For 71 years, the market was a sort of landmark at 608 E. Balboa Blvd., but has been vacant for four years. The market’s 1995 mural will be lost when the property is demolished, but city officials have said they hope to preserve at least a piece of it.

Officials are considering a small-scale monument that would save a part of the mural, and the artist has reportedly offered to paint another mural, if space is available.

A surface lot that borders the property will now be expanded, potentially offering more parking spaces for the nearby Balboa Fun Zone, the Newport Harbor Nautical Museum and an assortment of family-run shops and restaurants.

The city is also thinking about installing parking meters along a few blocks of East Bay Avenue, from Palm Street on the east to the 300 block on the west. Nearby Coronado Street would also have parking meters.

But such a move was met with opposition by local residents at last week’s city council meeting, and the issue will now be studied further, according to Tara Finnigan, the spokeswoman for the city.

Mark Carlozzi, an opponent who lives on East Bay, said the meters would affect residential neighbors along the street. He said although annual passes would be available to residents to bypass feeding the meters, he said he thought the proposed $960 was too much to ask residents to pay.

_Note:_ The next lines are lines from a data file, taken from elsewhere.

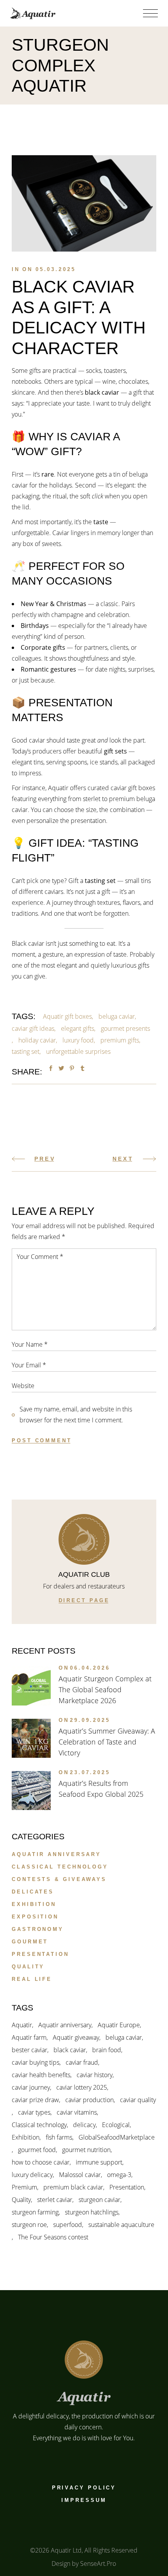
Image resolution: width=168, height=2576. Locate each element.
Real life (32, 1979)
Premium (24, 2187)
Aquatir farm (29, 2037)
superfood (67, 2224)
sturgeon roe (29, 2224)
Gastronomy (38, 1929)
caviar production (89, 2100)
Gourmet (30, 1942)
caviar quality (138, 2100)
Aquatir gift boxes (67, 1016)
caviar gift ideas (33, 1028)
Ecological (116, 2124)
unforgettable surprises (78, 1051)
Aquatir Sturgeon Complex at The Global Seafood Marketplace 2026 (105, 1689)
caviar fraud (82, 2062)
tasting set (25, 1051)
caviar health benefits (41, 2075)
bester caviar (29, 2050)
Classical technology (60, 1867)
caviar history (95, 2075)
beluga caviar (116, 1016)
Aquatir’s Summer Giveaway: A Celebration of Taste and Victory (107, 1741)
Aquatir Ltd (66, 2550)
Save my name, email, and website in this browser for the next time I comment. (76, 1414)
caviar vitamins (77, 2112)
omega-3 (119, 2174)
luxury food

“It’s insane,” he said, adding that the city increased the proposed charge from $300 a year to $960 a year — more than 300%.

What concerned Carlozzi the most was the manner in which Leigh De Santis, the city’s economic development administrator for the planning department, explained the complexities of the paid parking plan in her report.

“We are also concerned that residents would not use the annual program but purchase less expensive master parking permits instead,” she wrote.

Said Carlozzi, “They’re worried that these poor people would not fork out the $960 but would buy cheaper master passes instead.”

De Santis declined to comment.

Henn said that revenue generated from the new parking at the Balboa Village Market could someday go toward the construction of a parking garage on the same site, but that it was too early to tell.